Dylan knew that Jaquez had carried a 4.0 at the University of Kentucky—though he declared for the NBA draft after his sophomore year—and that he was a psych major. Some of the sports writers called him Head Doctor J.
“I appreciate it, Jaquez.”
“We got time. How much time we got?”
“Seriously?”
“Fifteen minutes at least. It’s my time, right?”
It was, and Dylan realized he had not spoken about his son to another man—or woman, for that matter—since he’d stopped going to counseling.
“I don’t want you to take this on,” Dylan said.
“Pass me the ball, man.”
“Do you know about my son?” Dylan said.
“Somebody told me you lost him,” Jaquez said.
Dylan nodded.
“How old was he?” Jaquez said.
“Five,” Dylan said.
“How’d he die, you don’t mind my asking?”
“He didn’t,” Dylan said. “He was taken.”
2
Saturday. The park. Fifteen years ago.
Tee-ball opening day.
Kyle Reeve sitting on the bench for the Cubs.
Dylan watching, hoping Kyle would get a hit the first time he came up. It would be nice for him to get a hit and remember to run to first base. He wanted his boy to feel the thrill that comes from your first hit and hearing your teammates cheer and give you a Way to go.
Not the dreaded Stupid, you’re supposed to run fast!

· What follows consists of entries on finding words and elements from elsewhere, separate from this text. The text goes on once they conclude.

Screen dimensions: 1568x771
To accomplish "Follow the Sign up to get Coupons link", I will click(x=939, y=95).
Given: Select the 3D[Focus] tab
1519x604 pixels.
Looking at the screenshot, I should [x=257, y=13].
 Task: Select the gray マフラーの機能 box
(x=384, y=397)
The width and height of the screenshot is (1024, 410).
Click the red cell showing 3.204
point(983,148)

And then out in right field––the weakest defensive player always got stuck in right field. Would Kyle be able to get his glove on the ball? Would he remember to throw it to the second baseman?

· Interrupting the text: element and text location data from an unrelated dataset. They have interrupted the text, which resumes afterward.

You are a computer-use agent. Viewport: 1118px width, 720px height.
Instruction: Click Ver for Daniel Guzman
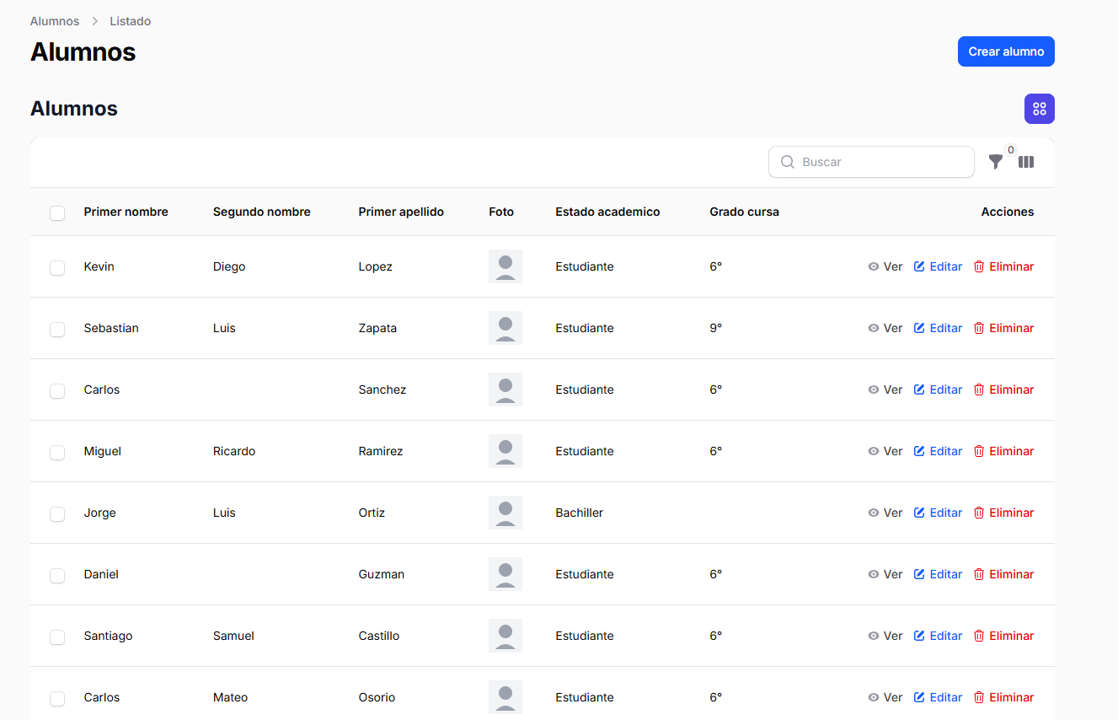[x=892, y=574]
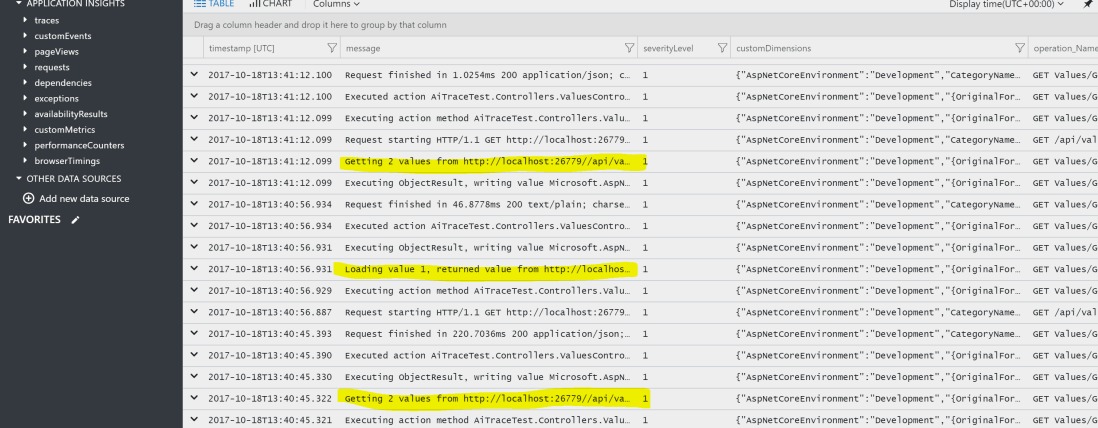Switch to the Chart view
The width and height of the screenshot is (1098, 428).
pos(271,5)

They’d been practicing in the front yard for a week, Dylan teaching his son the right throwin
g motion. “Like you’re reaching for the corner of the doorway. Back and through. That’s it …” as the ball went this way or that. But yesterday, Friday, Kyle got three straight grounders from Dylan (who threw them, not batted them, it was easier to control that way) and two of the three throws had been straight.

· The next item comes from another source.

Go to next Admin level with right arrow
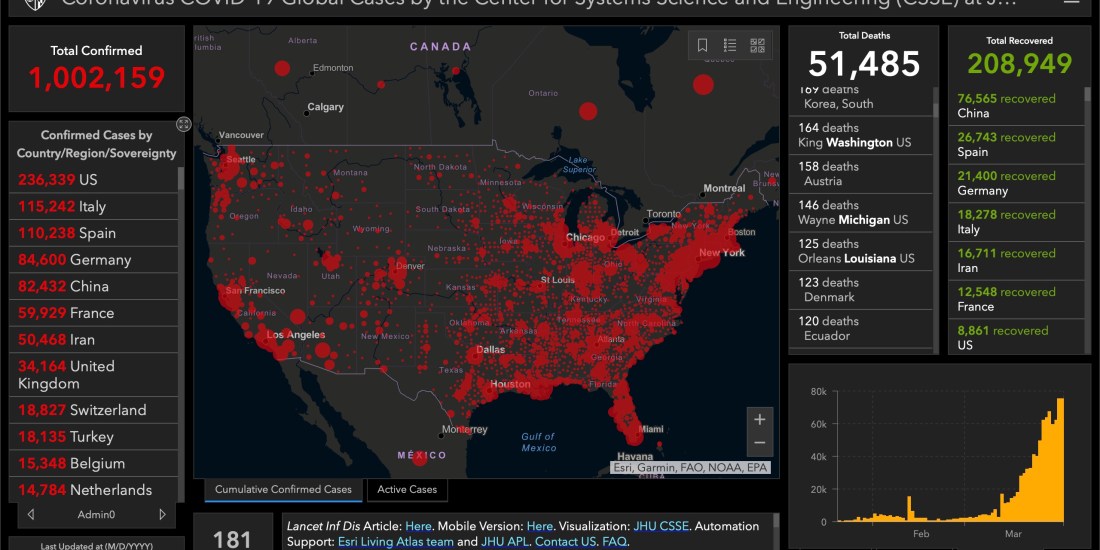 coord(162,515)
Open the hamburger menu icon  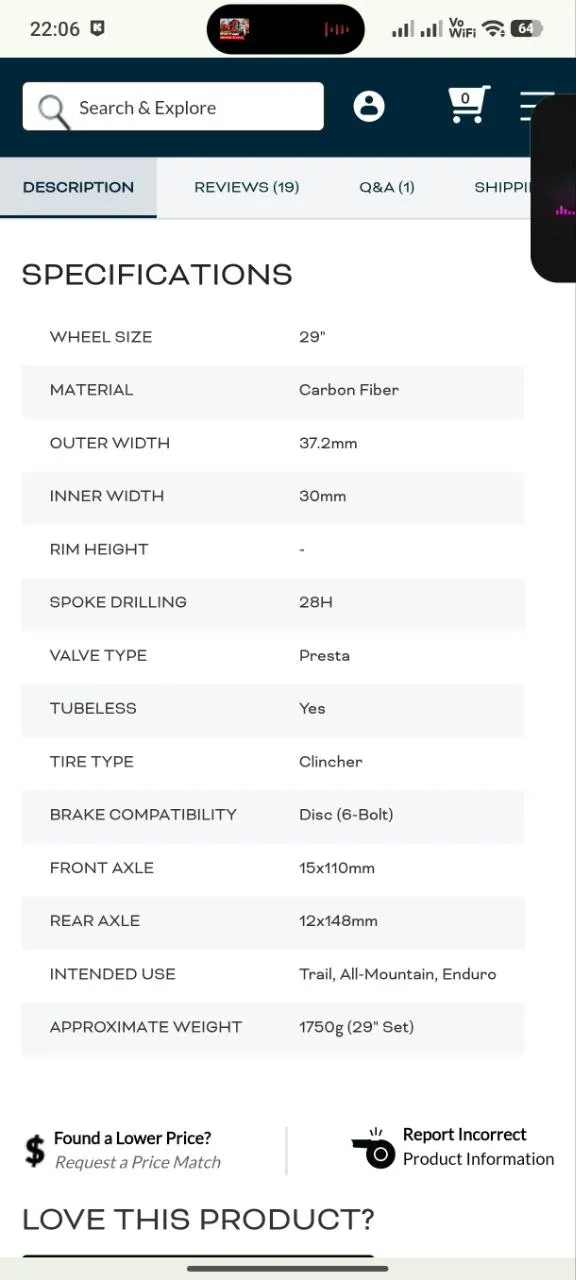tap(537, 106)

Now it was game time. And Dylan was moving around on the hard bleachers so much that Erin said, “Stop. You’re making my coffee nervous.”
“I’m fine,” Dylan said.
She smiled then, the knowing smile, the I-can-read-you-like-a-recipe smile. She said, “Need a juice box?” Erin was the refreshments mom for the first game, had the blue vinyl ice chest at her feet.
“You have a beer in there?” Dylan said.
“You’d like that, wouldn’t you?”
“I’ll take two.”
Instead he got a kiss on the cheek from his wife, who said, “Relax, hon. He’s going to be fine. He hasn’t started taking this as seriously as you.”
“Am I one of those dads?”
“You’re a great dad. A superstar. And remember what you told him? When he wasn’t sure he wanted to play tee-ball?”
“What did I say?”
“You told him it was going to be fun. It was all about fun. He was going to love having fun.”
“Did I really say fun that many times?”
Erin smiled, nodded.
“What I meant to say,” Dylan said, “was you better practice every day so you can get a full ride to UCLA.”
Erin punched him in the shoulder.
A cheer went up in the stands. Dylan looked out at the field and saw Richard Fusali running toward first base. The ball he’d smacked rolled through the legs of the left fielder.
It was going to be at least a double.
The Cubs bench was on its feet, jumping up and down. Even Kyle.
He was into it!
The wonderful bonding of team sports.
All would be well. Yes, even fun.
Dylan thought that, felt that.
The feeling lasted fourteen minutes.
Richard Fusali never made it home. The Cardinals, the other team, came up to bat. They were packed with talent, and showed it, scoring four runs.
The next big lesson for Kyle, Dylan mused, was going to be on how to deal with getting pounded by an opponent.
In the top of the third, with the Cubs at bat and behind 6-0, Dylan started his serious squirming. They were getting to the bottom of the order, the Cubs were, and since all the kids got to bat, Kyle would be coming up if enough kids got hits in front of him.